My first few hours in Phuket were unexpectedly filled with a lot of adventure. My taxi driver had no clue where my AirBNB was, so I guided him street-by-street with my GPS. I don’t blame him though; I have yet to see one street with a clearly marked street name. Then again, it’s all in Thai, so maybe my Western-language mind hasn’t even recognized what a street sign might look like.
He drops me off, reluctantly at a crossroads of what looks like a few streets all leading to absolutely nowhere. I only packed two bags for this trip to Thailand, but even so, these two bags were h-e-a-v-y. Especially after carrying them for the next 25 minutes as I get lost going from one dirt road to the next. I end up lapping the same house with three Thai men sitting outside with their dog, and I finally give up and blurt out, “I need your help!”
I show them a video on how to arrive at my AirBNB. Hey, that’s what the host sent me. They look clueless (as do I, since all the streets looked similar), until the very last ten seconds when they excitedly say, “That way! 100 meters!” I thanked them, and did a victory walk in the direction while yelling back at them, “Thank you!” to which they yelled back in their thick accents, “Nice day!”

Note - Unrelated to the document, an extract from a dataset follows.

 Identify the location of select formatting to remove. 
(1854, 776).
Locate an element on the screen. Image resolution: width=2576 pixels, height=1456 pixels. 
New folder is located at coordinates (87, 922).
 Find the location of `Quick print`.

It’s humid AF outside; the feeling when the sky is unsure if it wants to downpour or sunshine. I find the keys to my AirBNB, not hidden under the mat, or on top of the door, or inside the first plant, but blatantly right in front of the door. Ok, I guess Thailand is pretty safe place for the keys to this 2 bedroom house to be out for anyone to walk on in (which, even that, I feel like Thai people wouldn’t get terribly upset about). Once inside, I rip off my sopping shirt, drop off my bags, and look for any source of water. Out of the corner of my eye, I see a man walking up the stairs.
I greet the man – it’s our AirBNB host. How did he know I literally arrived five minutes ago? He comes inside and tells me about the property, and then tries to show me his map of Top 100 Things to Do in Phuket. I find out he’s Ukrainian, but has lived here for three years to manage properties like this one. After multiple attempts to switch the map from Russian to English, he says he’ll just come back in a few hours and we’ll go get dinner. Fine by me.
I wake up from my nap, and walk to the Bang Tao Beach strip of Thai restaurants, where he greets me on his motorbike. He tells me to hop on, which I’m fine with, since all I saw there were floral-shirted families from the West. We go here:
A strip with nothing but Thai street food. Yes, now this is what I wanted my Thailand experience to be. He orders chicken with rice for $1, and when I ask them what I could eat as a vegetarian, they tell me the rice is cooked with chicken, so they put something in a box from the refrigerator and hand it to me. Oooh, the element of surprise. They also hand me a lemon iced tea that I didn’t order, but sure!
My AirBNB host drives us from dim-lit alleyway to dim-lit alleyway – each filled with Thai families dining and kids running around in the streets. The families start getting further away and I notice we’re making our way into what looks like a jungle on a mountain. Uhhh, where are we going?
I think about every kidnapping movie and what my next step is. Wait, are people up there waiting for me? Hold up, was this all just a set-up? Did we just go through the nice neighborhood to psyche me out? Either I’m being kidnapped or we’re about to hit a really cool spot. It’s always that way.
We go further up the mountain, where there are definitely more animals than humans, so you know we’re getting deep into the unknown. We arrive at someone’s house at the top of the hill – one of those tiny cottages that are in the middle of nowhere – no lights, barely a road. Who’s house is this? What are we doing here? What’s going to happen…to me? I’ve watched way too many Lifetime movies in my mom’s kitchen; I know what could happen here. He says, “c’mon” and I follow – cuz the only other option would be to run off into the middle of the jungle with 14% of my phone battery for the flashlight – and that probably would have been scarier. He sits at the table, opens up his chicken and rice, and…ok, wait, that’s it? Am I a horrible person for thinking all of this?
Oh wow, oh wowwwww…
First for this view over Phuket’s Bang Tao Beach, and second for…my “vegetarian” meal?
Mmm, my vegetarian salad. I literally got plain leaves of lettuce.
We spend the next hour chatting about our life stores – me, from Indiana, New York, LA – and him, from Ukraine and Thailand. He speaks with his strong Ukrainian-Russian accent, cutely emphasizing the wrong syllables in words like comfortable. Not comfortable, but comfortable. He tells me about
winter Vinter in Ukraine, and winter Vinter in Thailand. He’d ask me alarming questions like, “Health insurance, you have?” I’d say “no, do I need it?” And he’d respond, “Yes, well, here, cobras.” And I’d quickly shuffle my feet.
There were moments of silence due to the language barrier, but it gave me time to appreciate the view of Phuket from this hidden viewpoint that I’m sure not many tourists get the opportunity to see. I’m lucky to have him as my AirBNB host in Phuket. I mean, I just got off the airplane a few hours ago – what more could I ask for?